Content starts

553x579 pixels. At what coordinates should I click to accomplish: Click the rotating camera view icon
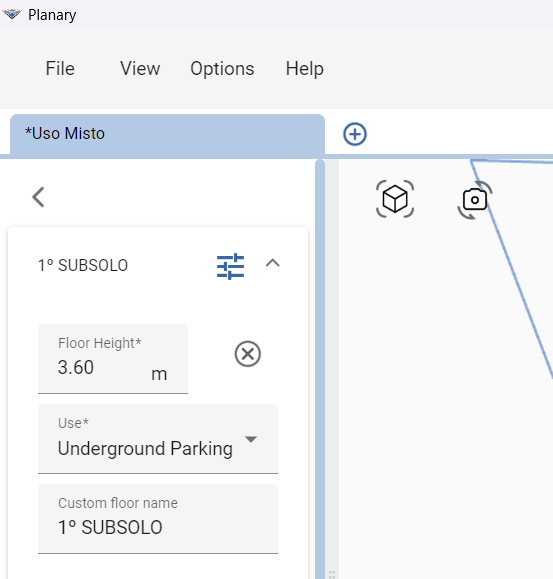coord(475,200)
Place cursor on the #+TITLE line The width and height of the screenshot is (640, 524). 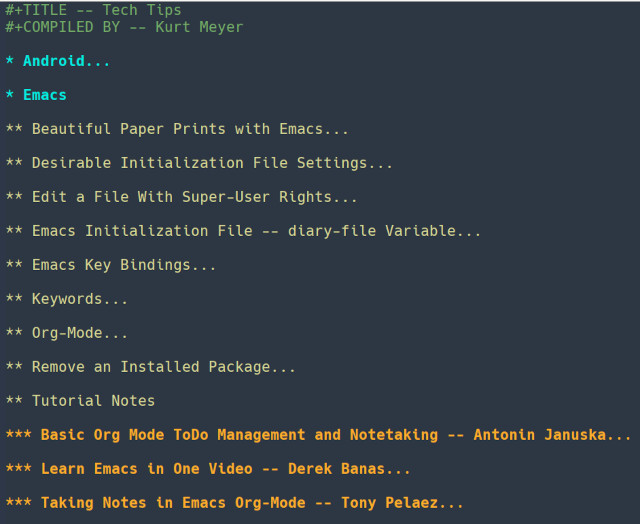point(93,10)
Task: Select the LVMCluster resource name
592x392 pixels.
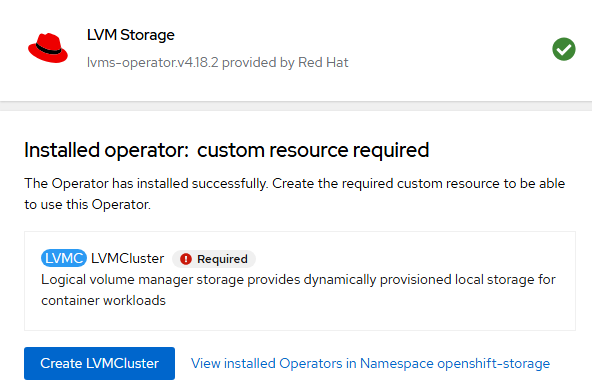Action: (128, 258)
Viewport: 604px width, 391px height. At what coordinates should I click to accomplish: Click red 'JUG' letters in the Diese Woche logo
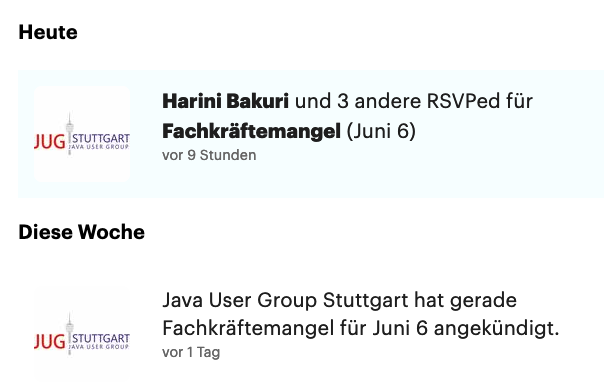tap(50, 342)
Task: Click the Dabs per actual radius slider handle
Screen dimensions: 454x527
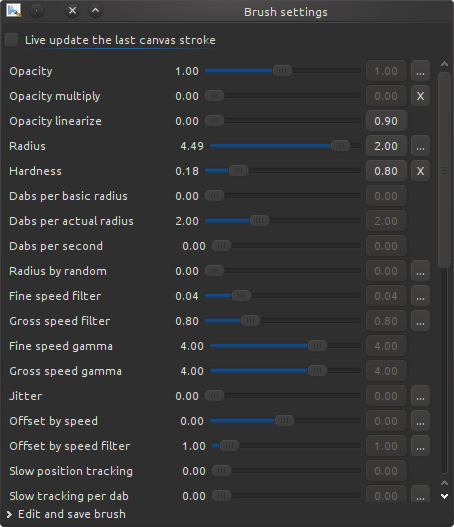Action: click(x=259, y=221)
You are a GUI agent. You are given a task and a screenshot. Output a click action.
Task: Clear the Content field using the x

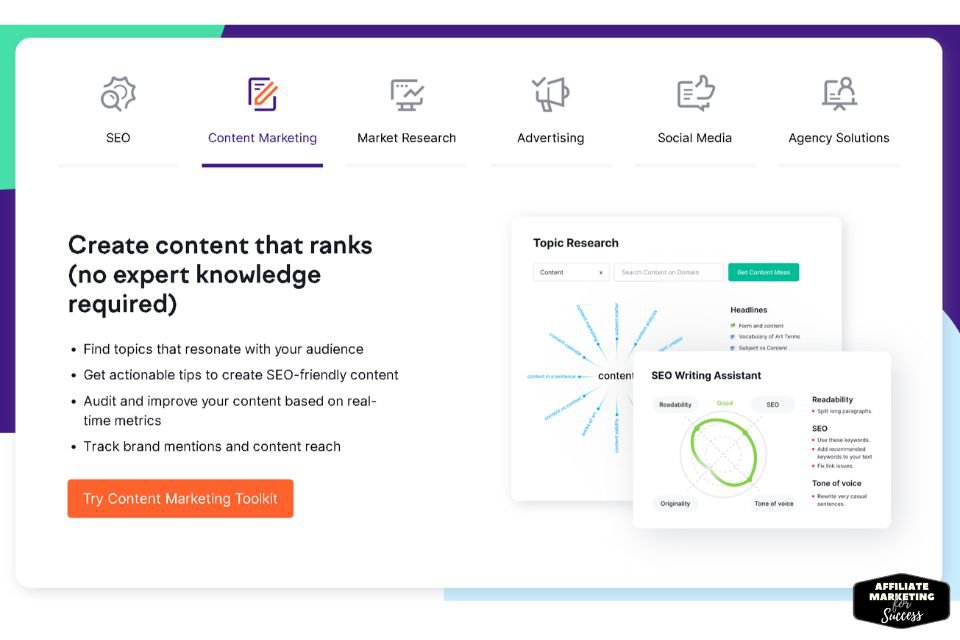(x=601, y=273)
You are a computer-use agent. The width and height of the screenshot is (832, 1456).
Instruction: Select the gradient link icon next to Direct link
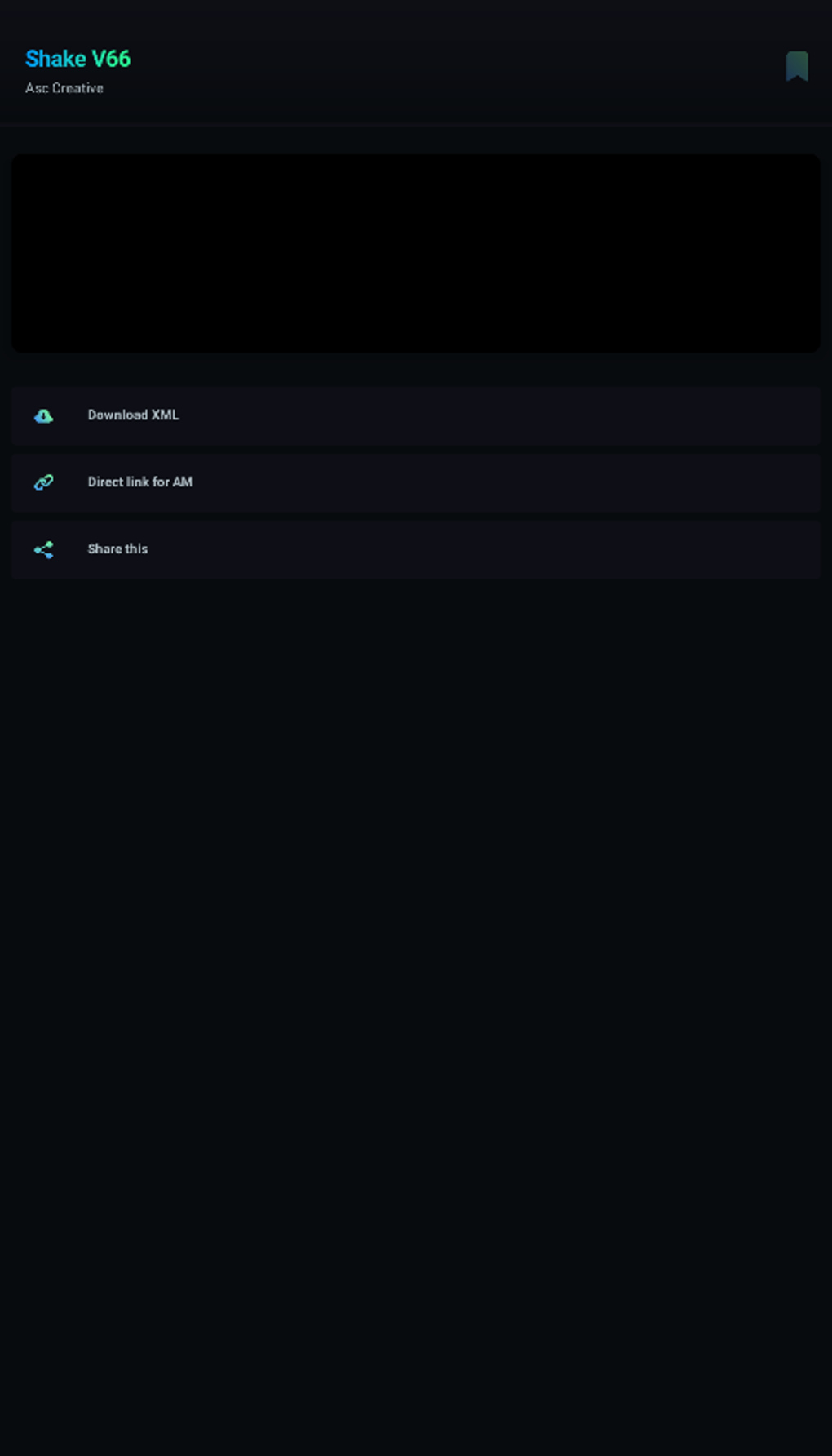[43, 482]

Content ends
Content starts

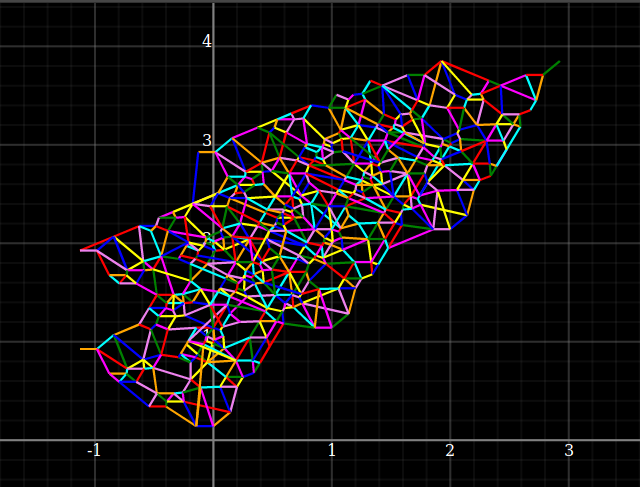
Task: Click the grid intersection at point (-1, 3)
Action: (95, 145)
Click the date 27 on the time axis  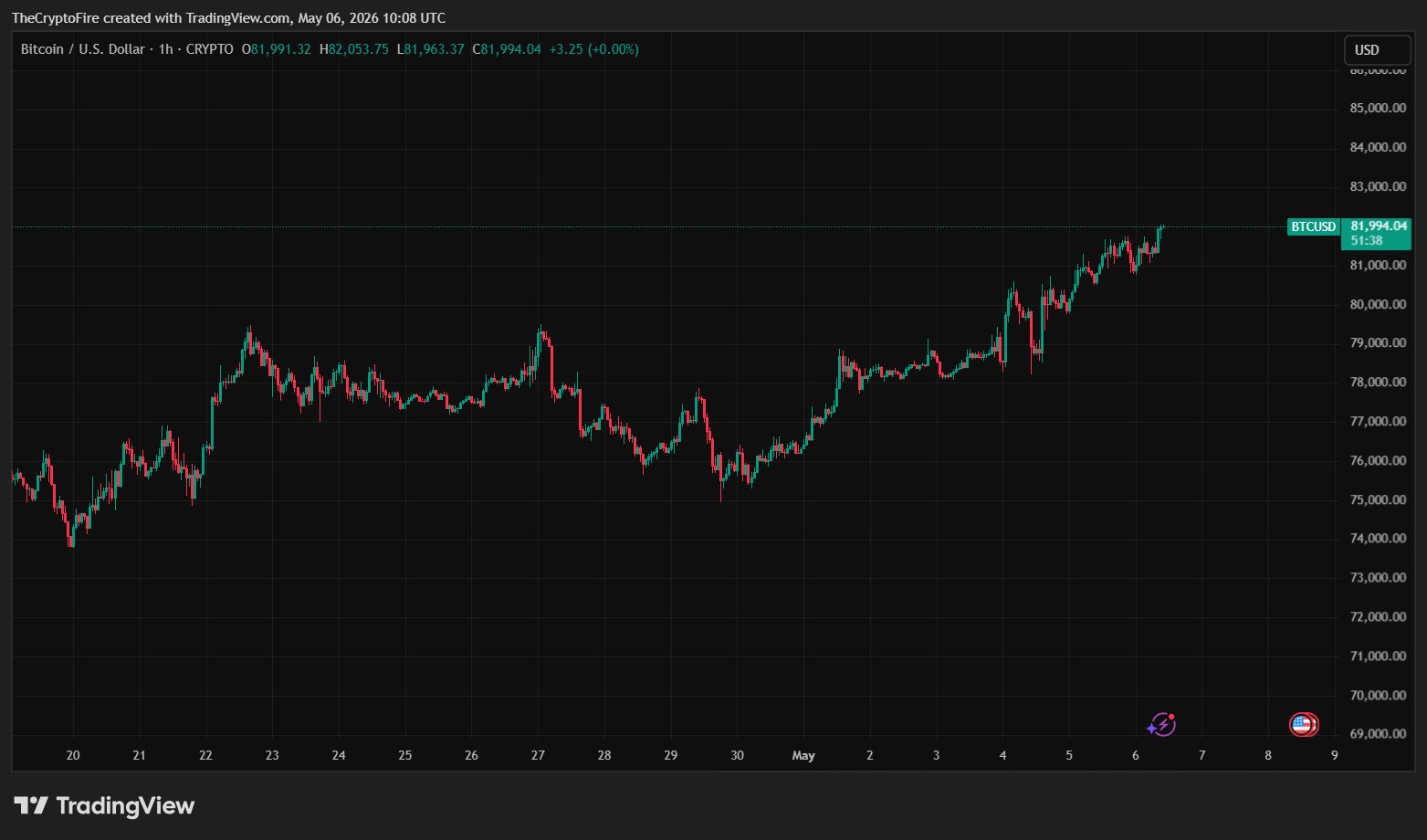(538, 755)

Content ends
Content starts

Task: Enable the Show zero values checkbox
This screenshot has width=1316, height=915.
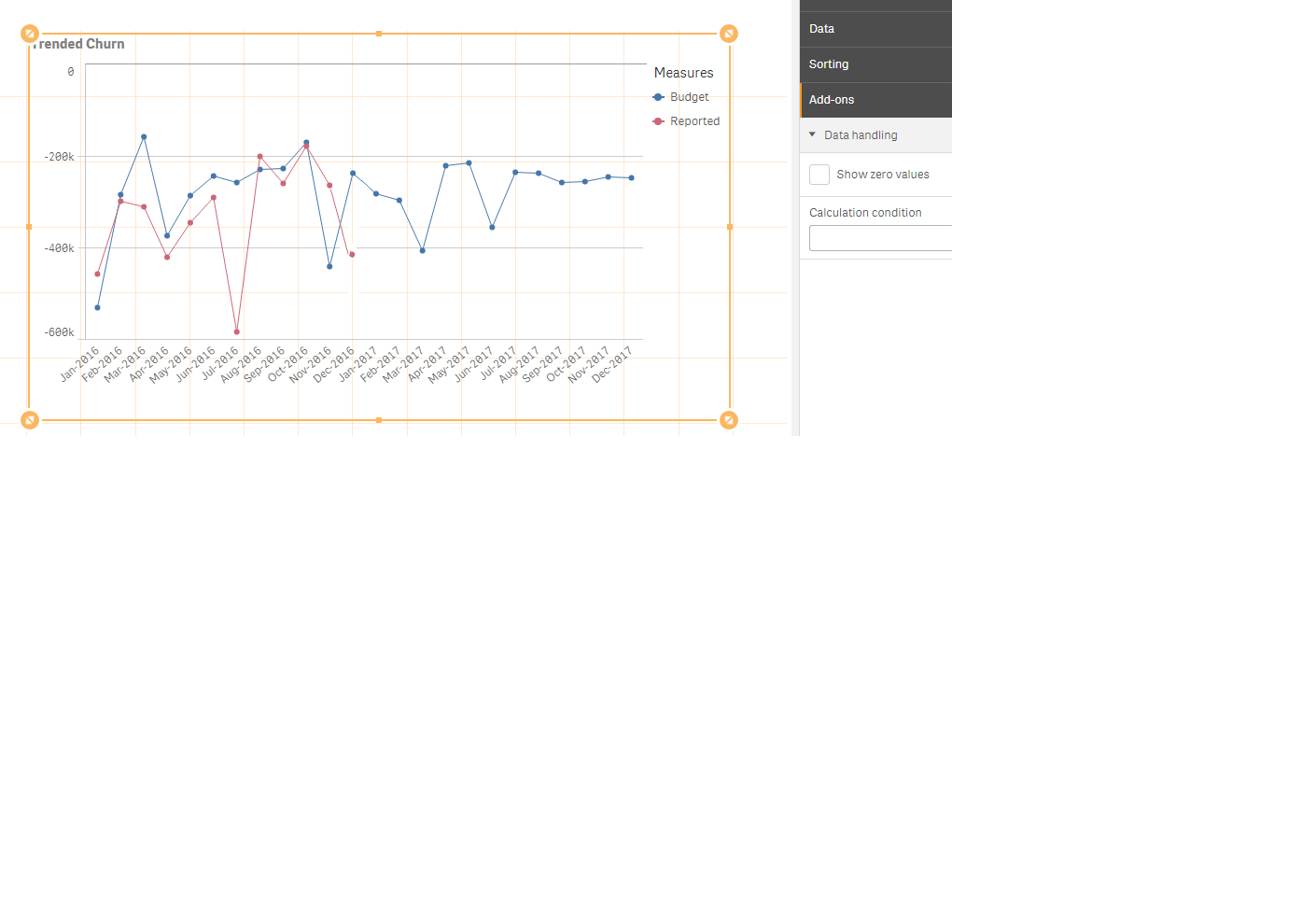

Content ends

**WHAT YOU SHOULD DO:** Out of the material above, select every line that holds the string "agent".

**RESPONSE:**
You are a GUI agent. You are given a task and a screenshot. Output a click action.
You are a computer-use agent. The width and height of the screenshot is (832, 1456).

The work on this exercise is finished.